Historical factors played a crucial role in the manner in which the liturgy was celebrated. During times of persecution brevity and simplicity would, for obvious reasons, be its principal characteristics. The toleration of Christianity under Constantine I, and its adoption as the religion of the Empire under Theodosius I (379-95), had a dramatic effect on the development of ritual. Congregations increased in size; and benefactions for the building and furnishing of churches resulted in the enrichment of vessels and vestments. Those presenting such gifts would naturally want them to be of the richest and most beautiful nature possible. In a parallel and natural development the liturgical rites became more elaborate, with solemn processions and stress upon the awesome nature of the rite. This elaboration of the liturgy proceeded faster and further in the East than in the West during the fourth century, but the universal change in style was initiated throughout the Christian world by the change from an illegal and private ritual into a state-supported public one. From about the fourth century, complete liturgical texts were compiled. By this time, the old fluid uniform rite had crystallized into different liturgies in different places. These different liturgies all bear the marks of their common descent and follow the same general outline.
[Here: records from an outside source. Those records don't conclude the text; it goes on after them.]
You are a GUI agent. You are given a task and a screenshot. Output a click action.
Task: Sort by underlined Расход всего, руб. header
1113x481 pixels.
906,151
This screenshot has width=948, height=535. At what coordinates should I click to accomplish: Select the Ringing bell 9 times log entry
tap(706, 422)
The Gregorian Sacramentary

The earliest Roman Sacramentaries are the first complete sources for the Roman rite. These were written in the Latin language, which had gradually replaced Greek as the language of the Roman liturgy. Scholars differ as to the precise time when the transition was complete, giving dates from the second half of the third century up to the end of the fourth. Both languages must have been used side by side during a fairly long period of transition. Of the Sacramentaries the most important is that of St. Gregory the Great (590-604). His achievements during those fourteen years almost defy credibility. Prominent among the many important reforms that he undertook was that of the liturgy. His pontificate marks an epoch in the history of the Roman Mass, which, in every important respect, he left in the state that we still have it.
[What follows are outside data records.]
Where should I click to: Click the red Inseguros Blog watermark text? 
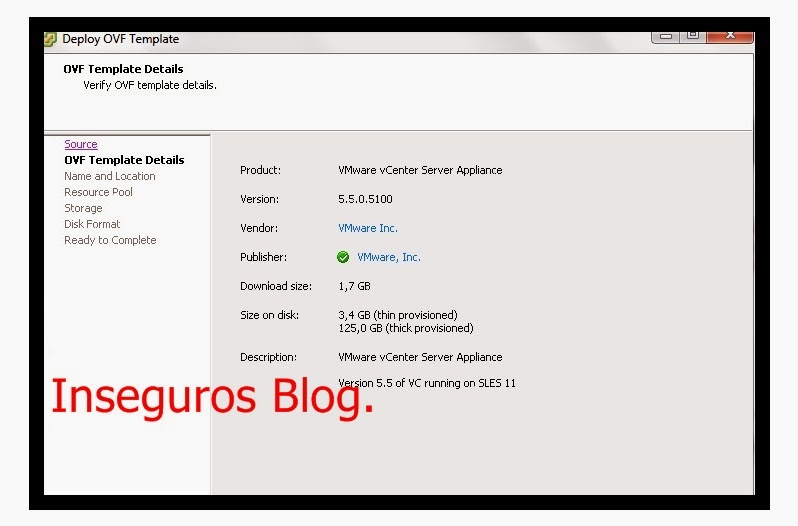coord(212,396)
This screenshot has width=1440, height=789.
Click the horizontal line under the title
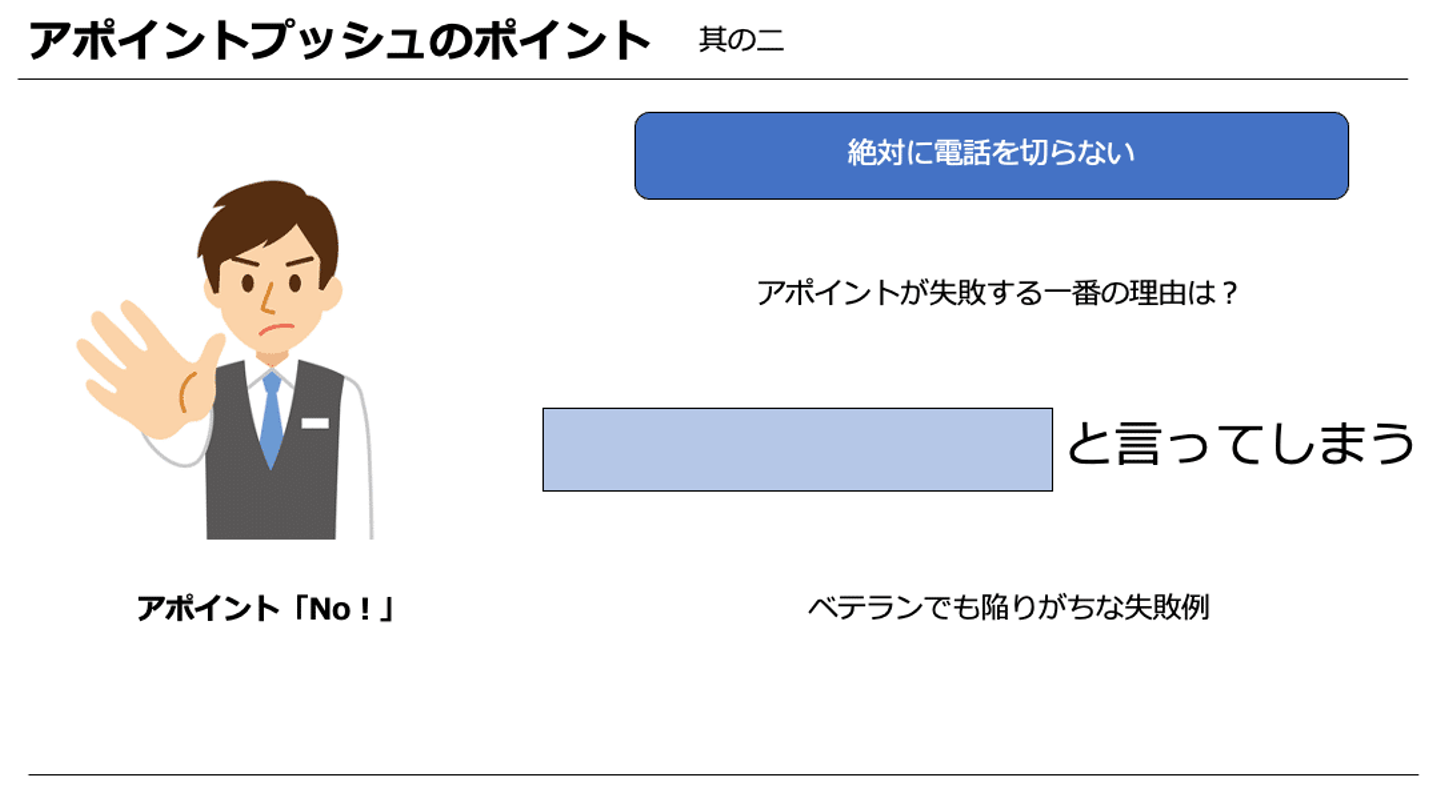coord(712,79)
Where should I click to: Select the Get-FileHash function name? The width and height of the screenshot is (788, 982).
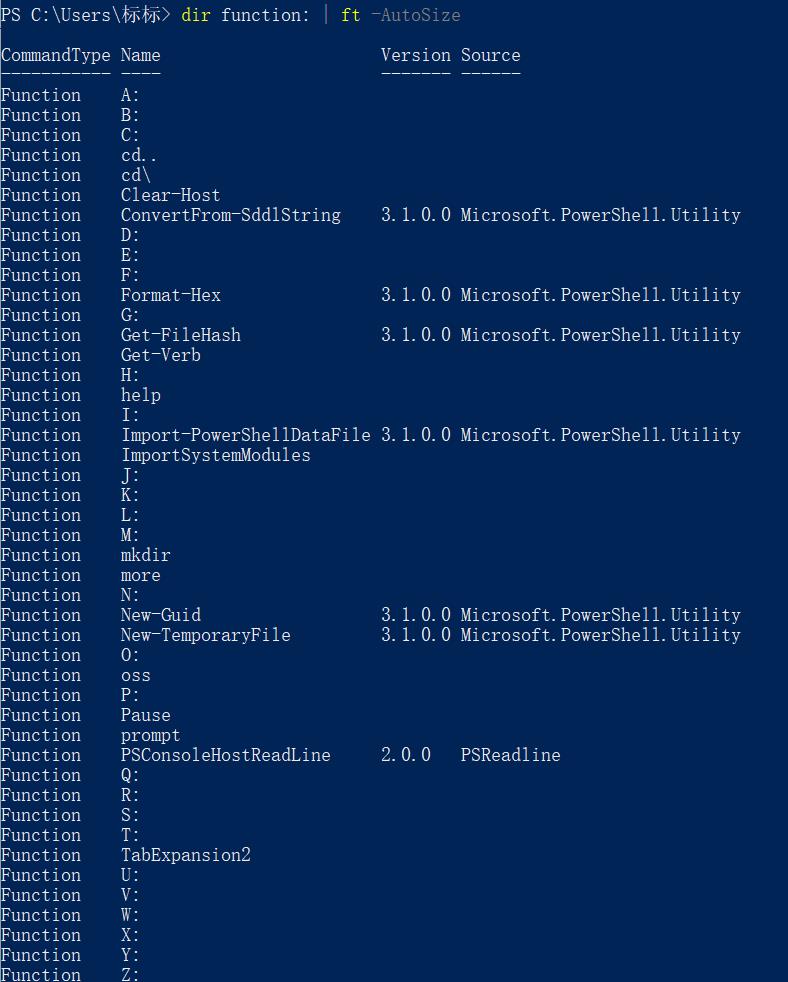tap(180, 335)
The keynote of the reform of St. Gregory was fidelity to the traditions that had been handed down (the root meaning of the Latin word traditio is to had over or hand down). His reform consisted principally of the simplification and more orderly arrangement of the existing rite, not the composition of a new one. The Order of Mass as found in the 1570 Missal of St. Pius V (1566-1572), apart from minor additions and amplifications, corresponds very closely to the order established by St. Gregory. It is also to this great Pope that we owe to a large extent, the codification of the incomparable chant that bears his name. From this time forward there is little to chronicle of the nature of change in the order of the Mass itself, which had become a sacred and inviolable inheritance, its origin forgotten. Although the rite of Mass did continue to develop after the time of St. Gregory, Father Fortescue explains: "All later modifications were fitted into the old arrangement, and the most important parts were not touched. From, roughly, the time of St. Gregory we have the text of the Mass, its order and arrangement, as a sacred tradition that no one has ventured to touch except in unimportant details."8 The prayers at the foot of the altar "are in their present form the latest part of all. They developed out of medieval private preparations and were not formally appointed in their present state before the Missals of Pius V (1570)."9


The Protestant Reformation

The first radical reform of the liturgy in more than 1500 years of the Christian faith occurred during the sixteenth-century Protestant Reformation, when the principle of fidelity to tradition was rejected in favor of the principle of the destruction of tradition. The founders of the various Protestant sects were, in fact, revolutionaries rather than reformers. Their concern was not to reform the existing order but to introduce a new one that conformed to their heretical beliefs. Monsignor Philip Hughes, in his classic study The Reformation in England, notes that all revolutionaries are motivated by a common spirit: "The mania to ensure that all future history should date from their own reconstruction of primitive glory as they imagined this, characterized these revolutionaries, as it has characterized all the rest, the social and political rebels as truly as the religious…. They were determined to destroy all that lay between themselves and the restoration of primitive Christianity as they conceived this to have been."10

The principal author of the Anglican liturgy was Thomas Cranmer, the apostate Archbishop of Canterbury. His first communion service contained in the 1549 Book of Common Prayer, "The Lord's Supper or Holy Communion, commonly called the Mass," was of an ambiguous nature. Dr. Francis Clark emphasizes this ambiguity in the most authoritative study of the Eucharistic doctrines of the Protestant Reformers yet undertaken:
The first Prayer book of Edward VI could not be convicted of overt heresy, for it was adroitly framed and contained no express denial of pre-Reformation doctrine. It was, as one Anglican scholar puts it, "an ingenious essay in ambiguity," purposely worded in such a manner that the more conservative could place their construction upon it, and reconcile their consciences to using it, while the Reformers would interpret it in their own sense and would recognize it as an instrument for furthering the next state of the religious revolution....11
This was a conscious and deliberate strategy, he notes:
In the earlier and critical period Cranmer and his friends saw that it was wisest to introduce the Reformation by stages, gradually preparing men's minds for more radical courses to come. At times compulsion or intimidation was necessary in order to quell opposition, but their general policy was first to neutralize the conservative mass of the people, to deprive them of their Catholic-minded leaders, and then accustom them by degrees to the new religious system.12
There was little enthusiasm for the changes among the mass of the faithful, and sometimes fierce opposition. Commenting on the introduction of Cranmer's first (1549) Prayer Book, the Protestant historian Sir Maurice Powicke explains with admirable clarity why this was something that tens of thousands of humble Catholics would not tolerate, and why the peasants of the west rose in rebellion: "The real cause of the opposition of country clergy and Devonshire peasants was the proof which the Prayer Book seemed to give that all the agitations and change of the last few years really were going to end in a permanent cleavage between the past and the present, and the familiar was to give way to something strange, foreign, imposed."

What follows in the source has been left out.